3.4.3. Generalization Ability Test

The ability to generalize is a crucial factor for model evaluation [43]. As the SSDD was used for training and testing, it is important to assess the model’s generalizability using a variety of previously unseen SAR pictures. Images with complex backgrounds (in the harbor) coming from HRSID were used as a test dataset. The test samples included multi-scale ship of various scales against various backgrounds and had various temporal and polarization characteristics. Figure 11 shows the comparison chart. In group (b), the vessels in the green circle are misreported, and the ships in the red circle are not detected by other models. Notwithstanding the fact that there have been several cases of false alarms and missed identification for ship objects close to land, the CSD-YOLO can identify overlapping ships and ships in port better than other models.

4. Conclusions

Datasets of maritime SAR images naturally contain the presence of multi-scale ships. Current models are unable to efficiently extract multi-scale features, particularly in complicated situations such as docks and islands, where small ships are readily overlooked. We proposed CSD-YOLO based on YOLOv7 to address the aforementioned issue. It includes an SAS-FPN module combining an attention mechanism and atrous convolution, as well as the SIoU loss function. The SAS-FPN module improves the model’s multi-scale ship recognition capability by allowing the model to concentrate more on ship targets while ignoring the influence of irrelevant information. It can also fuse feature maps from different layers and is still effective even when recognizing small ships in complex environments. On the HRSID dataset and SSDD dataset made up of SAR images, studies using a variety of sophisticated detection models (Faster R-CNN, FCOS, YOLOv3, YOLOv5s, and YOLOv7) were compared. The findings reveal that CSD-YOLO has the best detection accuracy, and the generalization ability test further demonstrates this.

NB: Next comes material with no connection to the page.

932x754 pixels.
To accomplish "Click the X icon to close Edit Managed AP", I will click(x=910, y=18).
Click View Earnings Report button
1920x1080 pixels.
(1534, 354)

The major causes of the low accuracy of multi-scale ship identification in complex environments are incorrect and missing detection. The ASPP model and shuffle attention are features of the SAS-FPN module. The experimental results in Table 2 demonstrate that the model can identify more ships after incorporating the ASPP module, which offers a multi-scale sensory field for SAS-FPN. This is because ASPP uses global pooling and huge expansion rates, which frequently result in a variety of large receptive fields; however, in synthetic aperture radar images, where most of the data are small vessels, large receptive fields may introduce unexpected background noise. Additionally, in order for the model to pay less attention to extraneous variables, such as the environment, and devote more computational resources to shipping targets, particularly small targets, we offer shuffle attention, an attention mechanism that efficiently combines the spatial attention mechanism and the channel attention mechanism to obtain improved precision, while using relatively little computational power. This module also enables further improvement of recognition accuracy. Finally, compared with the baseline model YOLOv7, the mAP of CSD-YOLO improved from 93.68 to 98.60 on the SSDD dataset and from 83.64 to 86.10 on the HRSIDs dataset.

Furthermore, in complex environments, our suggested CSD-YOLO model can efficiently identify multi-scale ships, especially small ships, in SAR photos. Both defense ship detection and civilian ship search and rescue will benefit from this. We will investigate the model’s light weight and its deployment on mobile platforms in future research, making it possible to use this model in additional situations.